TASK TO COMPLETE: Copy the data below from the line with "You are a GUI" to the line with "click(x=326, y=83)", both of those lines included, and leave the pictures out.

--- start EXTRACTED ENTRIES ---

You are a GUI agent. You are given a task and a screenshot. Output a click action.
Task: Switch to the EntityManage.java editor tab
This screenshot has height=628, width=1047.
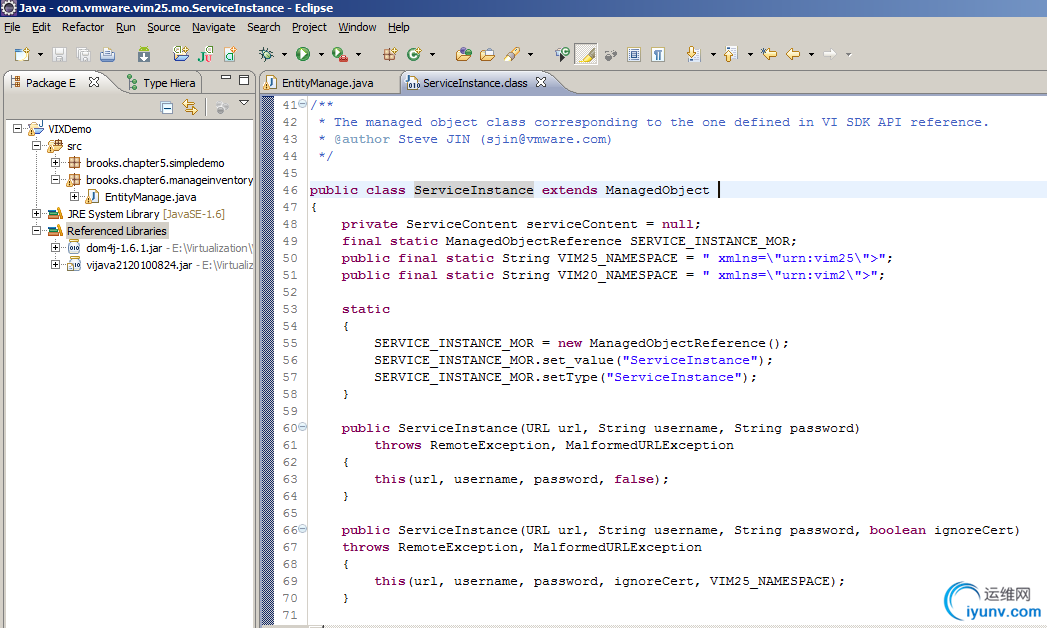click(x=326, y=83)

--- end EXTRACTED ENTRIES ---
--- start EXTRACTED ENTRIES ---

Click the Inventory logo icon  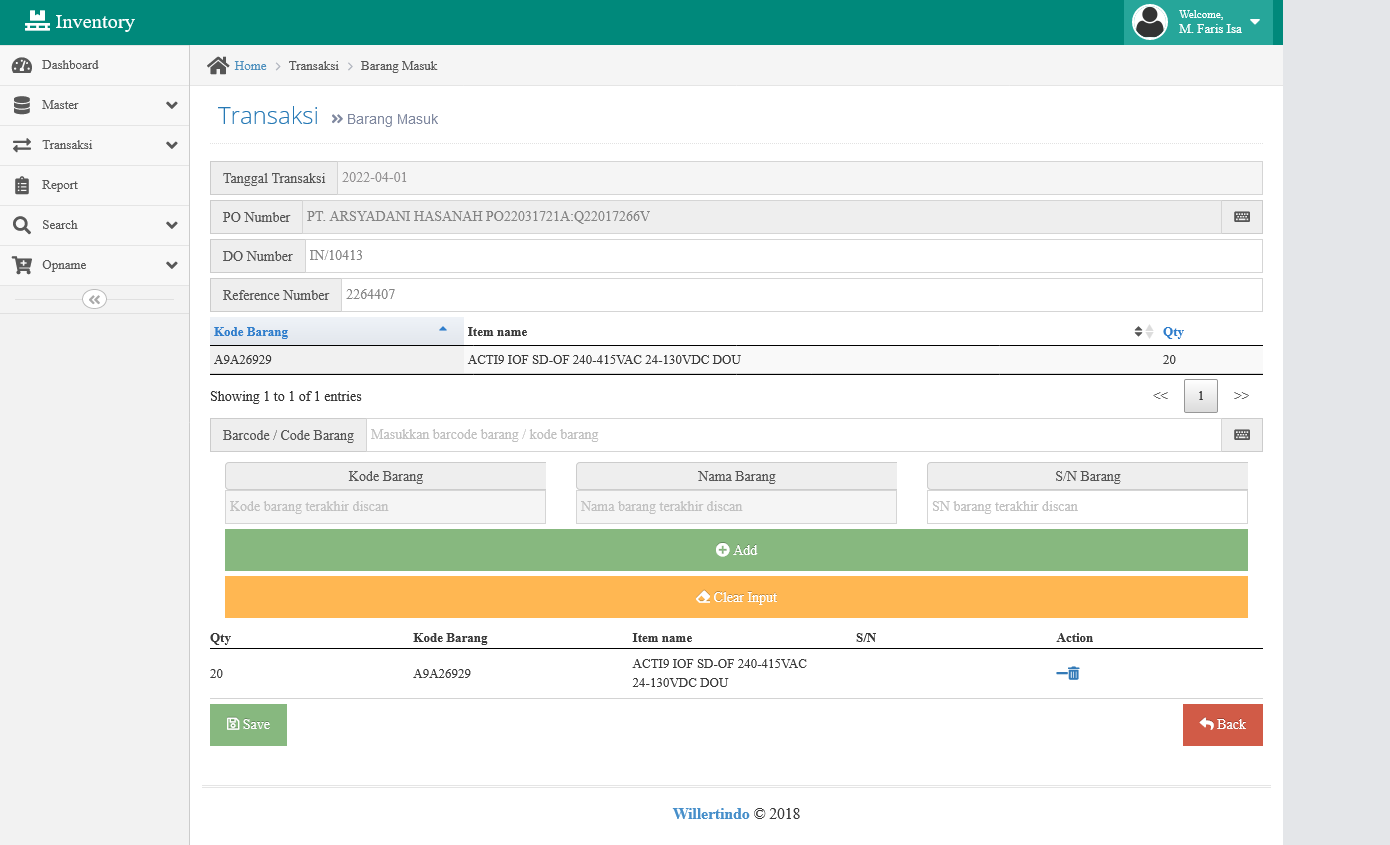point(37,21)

--- end EXTRACTED ENTRIES ---

RESULT FOR THIS EXERCISE:
You are a GUI agent. You are given a task and a screenshot. Output a click action.
Task: Switch to the EntityManage.java editor tab
This screenshot has height=628, width=1047.
click(x=326, y=83)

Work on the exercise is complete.